◆ **任务说明**
请将下方正文中的句子"我们以 BrowserEnv 为例来看看环境如何实现。"译成英文。

+++ 正文

我们以 BrowserEnv 为例来看看环境如何实现。

BrowserEnv 是 OpenHands 框架中浏览器环境的核心封装类，负责创建独立的浏览器进程（基于 Playwright + BrowserGym），提供浏览器操作的标准化接口（如执行动作、检查存活状态、关闭环境），支持普通网页交互与评估场景（如 WebArena、MiniWoB），并通过进程间通信（Pipe）实现与主程序的高效数据传输，是框架中处理网页交互、数据抓取等浏览器相关任务的核心组件。

5.1 调用

ActionExecutor 有成员变量 self.browser: BrowserEnv

class ActionExecutor:
    """ActionExecutor is running inside docker sandbox.
    It is responsible for executing actions received from OpenHands backend and producing observations.
    """

    def __init__(
        self,
        plugins_to_load: list[Plugin],
        work_dir: str,
        username: str,
        user_id: int,
        enable_browser: bool,
        browsergym_eval_env: str | None,
    ) -> None:

        self.browser: BrowserEnv | None = None
            
    async def _init_browser_async(self):
        """Initialize the browser asynchronously."""

++++++
+++ 数据摘录

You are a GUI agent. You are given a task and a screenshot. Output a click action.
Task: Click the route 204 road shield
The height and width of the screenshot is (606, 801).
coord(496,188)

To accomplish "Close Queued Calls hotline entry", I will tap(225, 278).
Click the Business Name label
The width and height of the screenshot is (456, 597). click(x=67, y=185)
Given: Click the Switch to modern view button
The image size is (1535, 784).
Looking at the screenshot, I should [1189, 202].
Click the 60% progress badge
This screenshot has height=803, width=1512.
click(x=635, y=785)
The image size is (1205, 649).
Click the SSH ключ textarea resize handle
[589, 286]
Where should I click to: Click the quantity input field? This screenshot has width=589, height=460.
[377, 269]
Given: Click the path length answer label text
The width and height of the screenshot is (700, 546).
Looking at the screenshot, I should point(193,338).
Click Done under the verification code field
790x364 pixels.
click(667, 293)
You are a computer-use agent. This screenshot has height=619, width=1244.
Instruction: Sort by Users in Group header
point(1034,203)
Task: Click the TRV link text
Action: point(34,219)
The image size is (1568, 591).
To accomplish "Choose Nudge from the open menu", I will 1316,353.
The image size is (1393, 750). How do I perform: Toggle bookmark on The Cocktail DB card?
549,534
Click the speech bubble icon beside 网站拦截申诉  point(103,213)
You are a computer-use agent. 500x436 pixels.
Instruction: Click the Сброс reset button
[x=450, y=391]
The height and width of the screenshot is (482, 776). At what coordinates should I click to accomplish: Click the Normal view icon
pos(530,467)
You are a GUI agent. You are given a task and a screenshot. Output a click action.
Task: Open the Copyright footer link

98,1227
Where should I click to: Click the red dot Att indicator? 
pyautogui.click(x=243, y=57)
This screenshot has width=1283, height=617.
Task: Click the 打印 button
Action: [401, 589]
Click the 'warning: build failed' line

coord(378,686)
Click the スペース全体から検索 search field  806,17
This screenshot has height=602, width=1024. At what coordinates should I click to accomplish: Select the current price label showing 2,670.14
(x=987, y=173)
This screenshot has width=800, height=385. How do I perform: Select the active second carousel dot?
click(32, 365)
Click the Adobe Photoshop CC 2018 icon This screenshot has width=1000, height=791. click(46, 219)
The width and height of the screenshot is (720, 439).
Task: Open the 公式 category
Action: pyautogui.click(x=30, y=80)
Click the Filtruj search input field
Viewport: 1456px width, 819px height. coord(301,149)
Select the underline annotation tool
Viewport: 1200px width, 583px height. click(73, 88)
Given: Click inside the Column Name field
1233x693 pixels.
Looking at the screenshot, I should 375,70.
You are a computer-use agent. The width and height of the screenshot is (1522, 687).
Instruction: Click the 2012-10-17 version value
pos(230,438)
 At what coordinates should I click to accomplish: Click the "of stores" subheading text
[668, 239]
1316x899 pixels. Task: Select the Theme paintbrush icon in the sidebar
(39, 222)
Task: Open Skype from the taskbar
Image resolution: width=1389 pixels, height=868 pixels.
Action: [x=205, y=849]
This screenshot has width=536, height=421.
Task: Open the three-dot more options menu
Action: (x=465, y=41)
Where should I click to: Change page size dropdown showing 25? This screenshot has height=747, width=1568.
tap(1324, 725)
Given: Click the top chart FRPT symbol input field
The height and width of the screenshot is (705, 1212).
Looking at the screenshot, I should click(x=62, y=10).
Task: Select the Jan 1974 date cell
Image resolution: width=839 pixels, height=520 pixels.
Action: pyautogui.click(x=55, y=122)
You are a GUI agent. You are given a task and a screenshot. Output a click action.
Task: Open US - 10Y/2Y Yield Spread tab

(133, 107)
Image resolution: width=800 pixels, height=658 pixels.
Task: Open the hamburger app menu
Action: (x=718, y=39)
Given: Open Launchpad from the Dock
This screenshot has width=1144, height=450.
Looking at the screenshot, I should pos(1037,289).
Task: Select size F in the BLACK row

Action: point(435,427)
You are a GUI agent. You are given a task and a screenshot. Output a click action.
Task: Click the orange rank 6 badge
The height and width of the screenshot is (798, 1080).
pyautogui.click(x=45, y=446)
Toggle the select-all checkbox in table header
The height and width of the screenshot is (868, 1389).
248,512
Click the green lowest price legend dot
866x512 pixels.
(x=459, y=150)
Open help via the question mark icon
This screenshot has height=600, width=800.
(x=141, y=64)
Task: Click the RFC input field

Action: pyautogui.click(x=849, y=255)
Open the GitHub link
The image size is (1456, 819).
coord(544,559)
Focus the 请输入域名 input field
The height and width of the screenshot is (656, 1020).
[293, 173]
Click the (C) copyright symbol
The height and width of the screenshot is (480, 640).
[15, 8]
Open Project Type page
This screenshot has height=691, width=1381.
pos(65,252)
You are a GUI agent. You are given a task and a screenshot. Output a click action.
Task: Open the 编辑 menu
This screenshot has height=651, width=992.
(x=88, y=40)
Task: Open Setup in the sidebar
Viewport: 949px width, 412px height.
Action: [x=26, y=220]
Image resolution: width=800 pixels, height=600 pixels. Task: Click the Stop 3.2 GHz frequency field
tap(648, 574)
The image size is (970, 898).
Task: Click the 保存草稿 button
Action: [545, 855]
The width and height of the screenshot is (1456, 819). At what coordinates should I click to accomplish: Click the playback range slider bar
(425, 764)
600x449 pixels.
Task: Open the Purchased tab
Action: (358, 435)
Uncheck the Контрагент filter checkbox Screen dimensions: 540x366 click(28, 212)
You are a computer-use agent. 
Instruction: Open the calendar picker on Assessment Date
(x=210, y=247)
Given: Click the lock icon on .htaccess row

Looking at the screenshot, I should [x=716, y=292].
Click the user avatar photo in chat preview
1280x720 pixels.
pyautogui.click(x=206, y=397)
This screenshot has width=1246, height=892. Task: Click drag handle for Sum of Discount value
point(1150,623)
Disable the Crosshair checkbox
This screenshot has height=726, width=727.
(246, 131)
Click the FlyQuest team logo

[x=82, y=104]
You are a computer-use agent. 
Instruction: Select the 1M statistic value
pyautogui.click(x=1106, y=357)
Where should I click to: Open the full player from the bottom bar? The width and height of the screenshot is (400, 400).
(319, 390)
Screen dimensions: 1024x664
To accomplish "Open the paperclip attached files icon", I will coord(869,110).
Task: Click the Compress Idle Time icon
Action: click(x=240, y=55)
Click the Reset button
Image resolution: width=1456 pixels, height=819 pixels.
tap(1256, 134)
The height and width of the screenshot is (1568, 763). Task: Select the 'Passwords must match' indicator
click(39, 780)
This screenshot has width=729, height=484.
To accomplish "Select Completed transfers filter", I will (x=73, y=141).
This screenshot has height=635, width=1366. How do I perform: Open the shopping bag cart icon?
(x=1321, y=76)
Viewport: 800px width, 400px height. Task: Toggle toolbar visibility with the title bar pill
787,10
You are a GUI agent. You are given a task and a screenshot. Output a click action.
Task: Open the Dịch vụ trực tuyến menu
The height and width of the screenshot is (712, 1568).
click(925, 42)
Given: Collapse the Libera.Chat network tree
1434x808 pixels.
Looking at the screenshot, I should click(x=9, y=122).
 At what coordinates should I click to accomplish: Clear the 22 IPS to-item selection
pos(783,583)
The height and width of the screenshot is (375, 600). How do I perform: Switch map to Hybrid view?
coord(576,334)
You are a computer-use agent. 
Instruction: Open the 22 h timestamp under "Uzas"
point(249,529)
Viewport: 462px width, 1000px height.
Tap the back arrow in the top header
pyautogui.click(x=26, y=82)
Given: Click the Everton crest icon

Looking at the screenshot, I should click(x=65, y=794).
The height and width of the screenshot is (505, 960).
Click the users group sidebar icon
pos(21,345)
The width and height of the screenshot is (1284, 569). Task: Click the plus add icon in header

++++++

◆ **参考答案**
Let's take BrowserEnv as an example to see how the environment is implemented.